This is a very clean and early first year example of one of the more uncommon Gibson flat-top from the early 1950s, the CF-100. This is an unusual guitar for its time, a Florentine cutaway flat-top which was quite a novel concept when it was introduced in 1950. While extremely common today, the use a deep cutaway on a flat-top body was radical for the period, making this a guitar very much ahead of its time. "An innovation in the flat-top-field" read the Gibson catalog introduction, and in this case that blurb was spot on!

While the instrument is generally similar to the basic non-cutaway LG-2, it is considerably fancier in appearance and has a rather different feel. The top is triple-bound and the back and fingerboard are single-bound, and the headstock face carries a pearl Gibson logo and crown inlay. The bound rosewood fingerboard is inlaid with pearloid trapezoids, a shape that would become much more familiar when used a couple of years later on the Les Paul Standard. This is an X-braced guitar with a solid spruce top and the addition of the cutaway does not have a noticeably adverse affect on the acoustic response.

Gibson offered this CF-100 model as either a straight acoustic guitar or with an ingenious added magnetic pickup as the CF-100E, an even more ahead-of-its time idea. Both versions were sold throughout the 1950s (this first-year example is one of 325 shipped in 1950) but sales slumped as the decade went on and the model was dropped in 1959. The list price in the early 1950s was $110, plus case, a full $35 more than the LG-2. Today this very handy, attractive and forward-looking guitar makes perfect sense and we can only wonder why the players of the 1950s apparently failed to warm to this excellent design!
 
Overall length is 39 1/2 in. (100.3 cm.), 14 1/4 in. (36.2 cm.) wide at lower bout, and 4 3/4 in. (12.1 cm.) in depth at side, taken at the end block. Scale length is 24 3/4 in. (629 mm.). Width of nut is 1 11/16 in. (43 mm.).

This is a lovely original guitar showing only some light wear, 75 years on remaining in excellent playing condition.
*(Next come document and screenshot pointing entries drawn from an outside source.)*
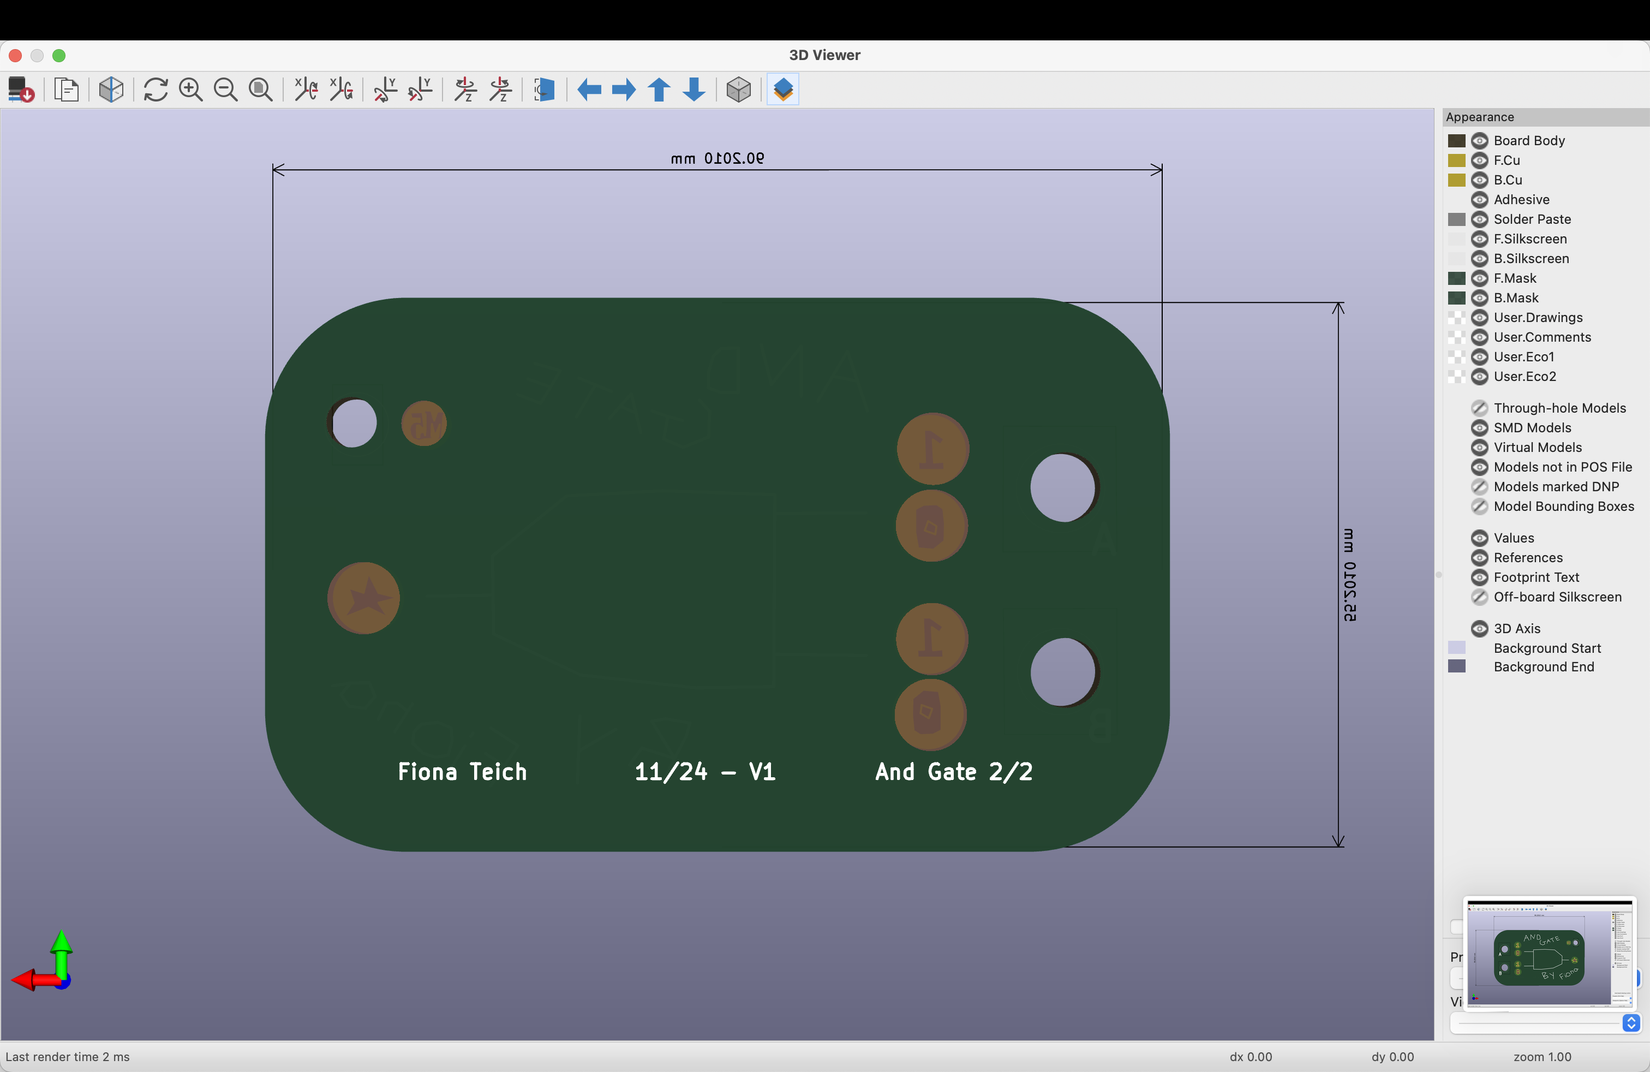Click the Appearance panel toggle icon
Screen dimensions: 1650x1072
783,89
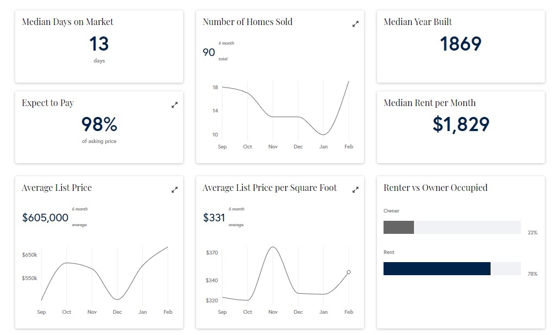Expand the Number of Homes Sold chart

coord(355,24)
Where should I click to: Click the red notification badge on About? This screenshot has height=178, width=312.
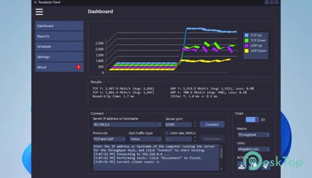point(78,67)
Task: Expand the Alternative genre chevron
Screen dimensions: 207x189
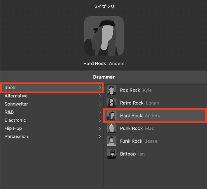Action: [x=100, y=96]
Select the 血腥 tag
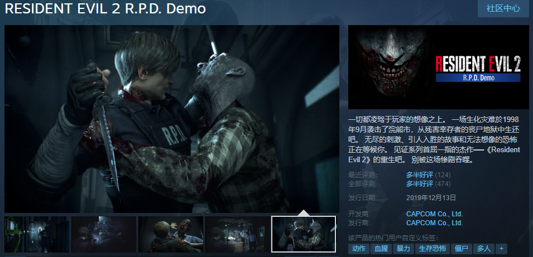The width and height of the screenshot is (533, 257). point(381,249)
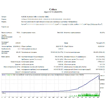Click the long positions won percentage

tap(100, 57)
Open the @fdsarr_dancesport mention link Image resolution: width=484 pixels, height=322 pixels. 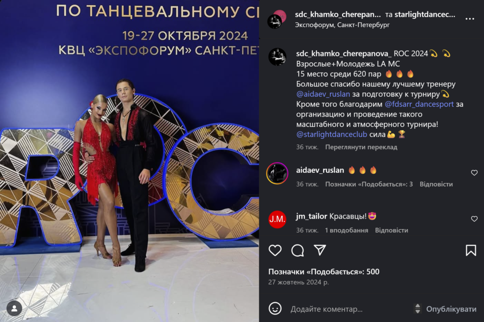click(419, 104)
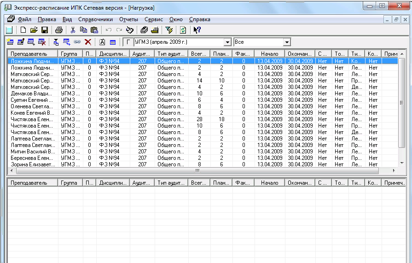Open a file with the folder icon
Screen dimensions: 412x263
point(34,30)
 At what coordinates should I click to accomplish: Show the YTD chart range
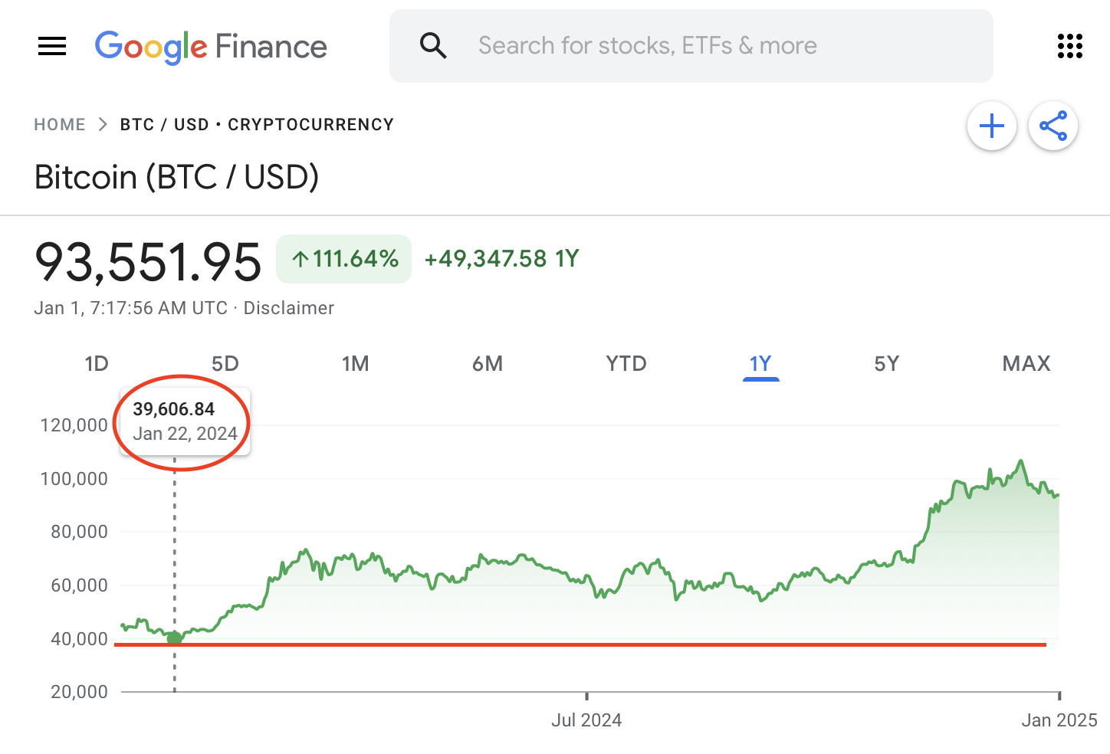[626, 363]
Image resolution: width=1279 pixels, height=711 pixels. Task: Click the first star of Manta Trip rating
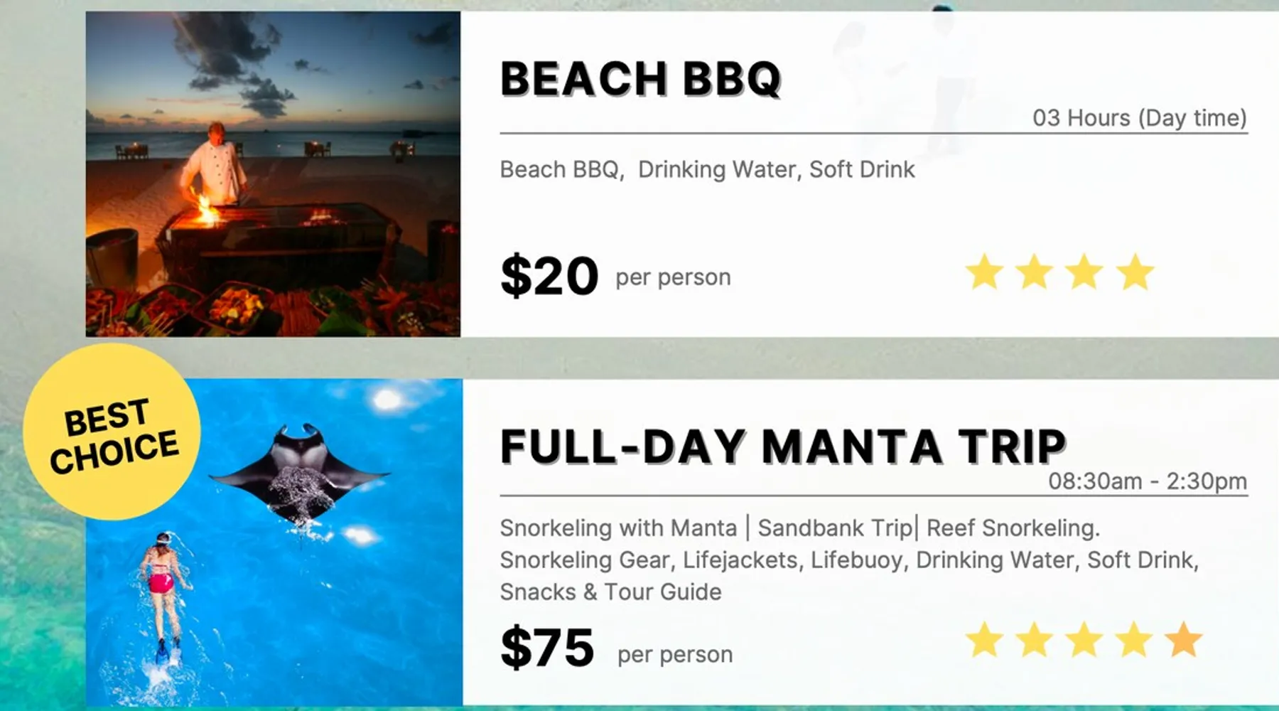tap(984, 639)
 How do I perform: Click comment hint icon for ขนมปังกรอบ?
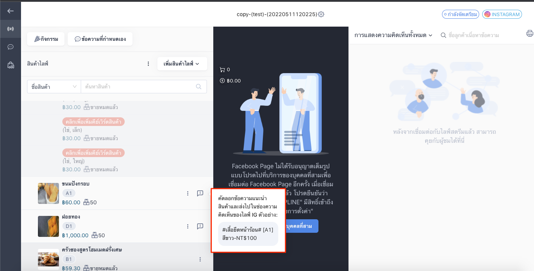(x=200, y=193)
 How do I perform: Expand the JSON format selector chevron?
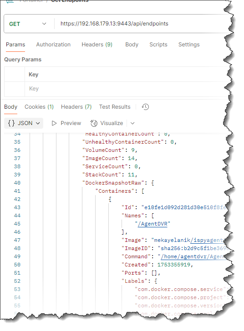click(38, 123)
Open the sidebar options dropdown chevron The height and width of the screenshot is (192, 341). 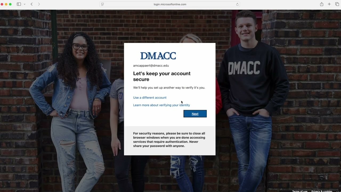pyautogui.click(x=25, y=4)
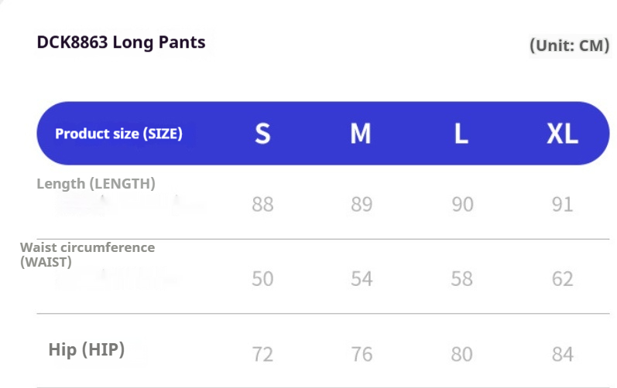Select the Product size (SIZE) header
Screen dimensions: 617x388
click(x=118, y=134)
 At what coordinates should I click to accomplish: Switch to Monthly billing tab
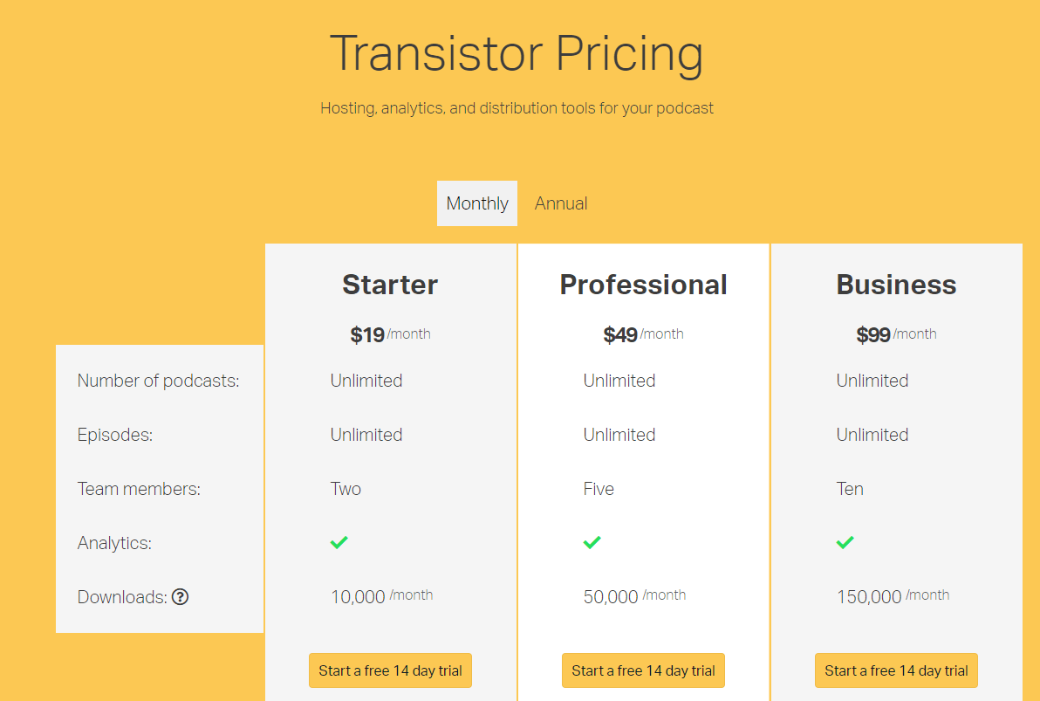tap(477, 203)
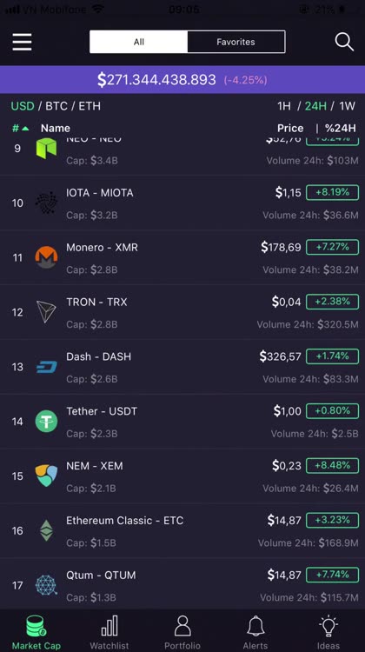Open the hamburger menu

tap(22, 42)
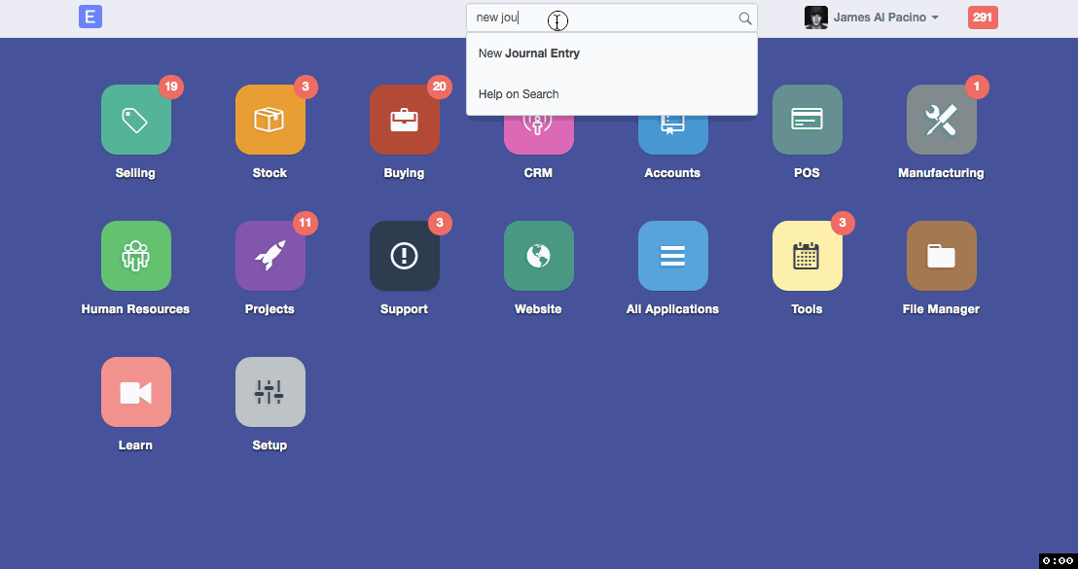Open the Selling module icon
1078x569 pixels.
tap(136, 120)
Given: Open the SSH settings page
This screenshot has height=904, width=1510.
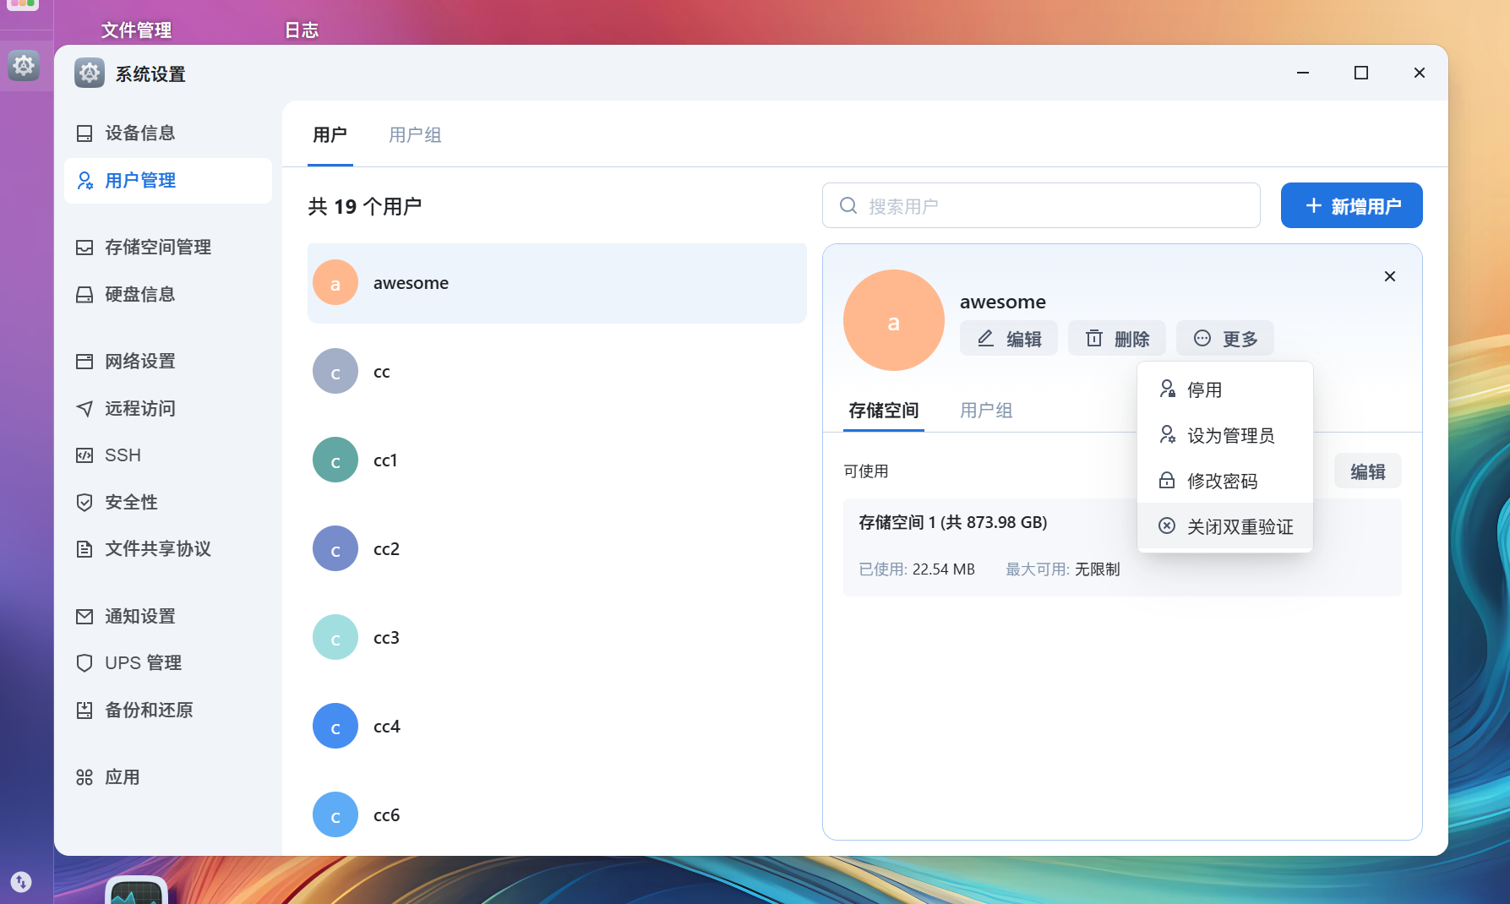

The original lacquer finish has typical checking overall (most heavily on the top) and some generally light dings, dents and scrapes. The back of the neck is very clean with only a few tiny dinks. The deep, rich sunburst top shows hardly any fade. There are small grain split repairs between the bottom edge of the fingerboard and the soundhole rim, one on either side. There are neatly repaired and touched up but visible. The only alteration to the instrument is replaced buttons on the original Kluson deluxe tuners; all else remains original.

The neck has been very nicely reset, generally a clean job with no major overspray, just a bit of topical touch up and some light chipping visible along the heel seam; with its deep treble-side cutaway and uneven heelblock this model presents a more difficult neckset challenge than many. The rosewood bridge and small maple bridge plate are original, The bone saddle is newer. The bridge looks to have been reglued and lowered just a bit forward of the pins. Internally a couple of brace ends have been reglued. The original frets and rosewood fingerboard minimal wear; this guitar is an excellent player, both louder and warmer sounding than others we have had. This is a truly excellent example of this distinctive Gibson creation living in a slightly later period "Bulls Head" HSC Overall Excellent Condition.